# Butt-Vorfach



## Tino (8. September 2008)

;+Hallo alle zusammen! ;+

Habt Ihr Erfahrungen mit nem` Butt-Vorfach bei dem die obere Mundschnur ca.20-30 cm ,dank Auftriebsperlen,
steil nachoben steht.Habe ich in einer Angelzeitung gesehen und gelesen vom Team-Angler,Andreas Rathje.


----------



## Palerado (8. September 2008)

*AW: Butt-Vorfach*

Ich habe das schon des öfteren probiert aber nie was drauf gefangen.
Standard funktioniert bei mir besser.


----------



## FelixSch (8. September 2008)

*AW: Butt-Vorfach*

Ich habe darauf schon durchaus gut gefangen.
Es gibt zwar ein Problem, dass die Perlen gerne auf der Mundschnur verrutschen und dann die Würmer vom Haken drängen. Aber mit etwas mehr Stoppern und einer sich verjüngenden Perlenreihe (also in Auftreffrichtung eine kleinere, dann eine größere und dann erst die Monster-Perle(n)) kannst du dass durchaus in den Griff bekommen.
Die Darstellung, die du meinst, ist übrigens irreführend, denn der Wurm steht mitnichten auf einmal senkrecht im Wasser. Er sinkt ja immernoch ab. Es hängeln also die Perlen oben und der Wurm nach unten. Der Wurm ist also immernoch in Bodennähe, allerdings ist die Seite, an der die Mundschnur in den Wurm geht, nicht mehr in Krabbenreichweite. Man verliert dann nur den Haken und nicht die Perlen auch noch.

◆ **MATERIAL**
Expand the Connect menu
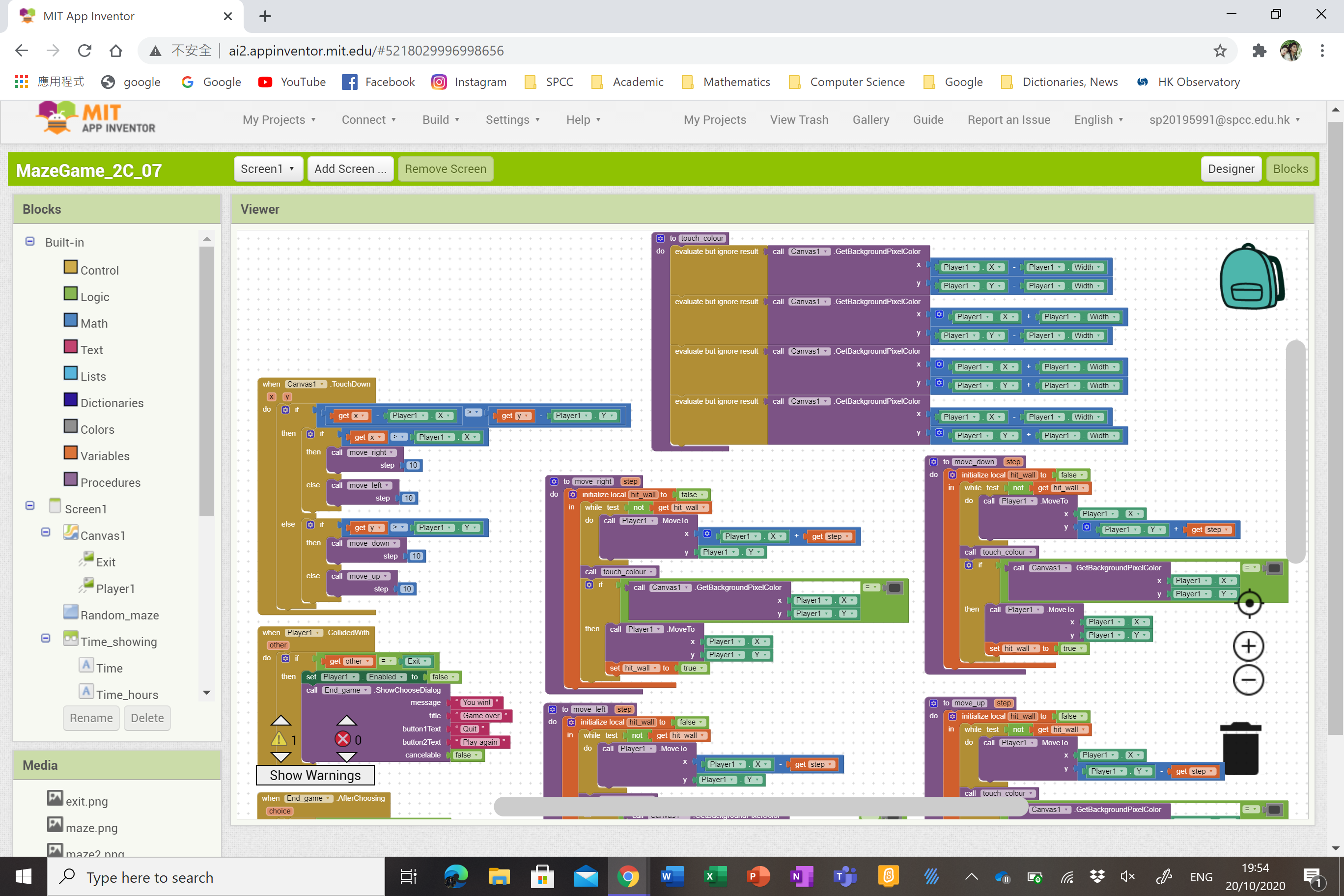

◆ **AUFGABEN**
A. Gib aus dem Thread zum Butt-Vorfach einen Abschnitt Wort für Wort wieder: Fang bei den Worten „Die Darstellung, die“ an und hör nach „Perlen auch noch.“ auf.
B. Beantworte anhand des Threads zum Butt-Vorfach diese Fragen:
(i) Wie weit steht bei dem von Tino beschriebenen Vorfach die obere Mundschnur nach oben?
(ii) Wo hat Tino dieses Vorfach gesehen?
(iii) Was verliert man laut FelixSch bei diesem Vorfach nur noch?
C. Stimmen diese Aussagen mit dem Thread zum Butt-Vorfach überein? Antworte jeweils mit Ja oder Nein und zitiere die entscheidenden Worte.
(i) Palerado hat mit diesem Vorfach nie etwas gefangen.
(ii) Laut FelixSch steht der Wurm senkrecht im Wasser.
(iii) FelixSch rät, gegen das Verrutschen der Perlen mehr Stopper zu verwenden.

◆ **LÖSUNGEN**
A.
Die Darstellung, die du meinst, ist übrigens irreführend, denn der Wurm steht mitnichten auf einmal senkrecht im Wasser. Er sinkt ja immernoch ab. Es hängeln also die Perlen oben und der Wurm nach unten. Der Wurm ist also immernoch in Bodennähe, allerdings ist die Seite, an der die Mundschnur in den Wurm geht, nicht mehr in Krabbenreichweite. Man verliert dann nur den Haken und nicht die Perlen auch noch.

B.
(i) Ca. 20–30 cm.
(ii) In einer Angelzeitung.
(iii) Nur den Haken, nicht auch noch die Perlen.

C.
(i) Ja: „aber nie was drauf gefangen“
(ii) Nein: „der Wurm steht mitnichten auf einmal senkrecht im Wasser“
(iii) Ja: „mit etwas mehr Stoppern“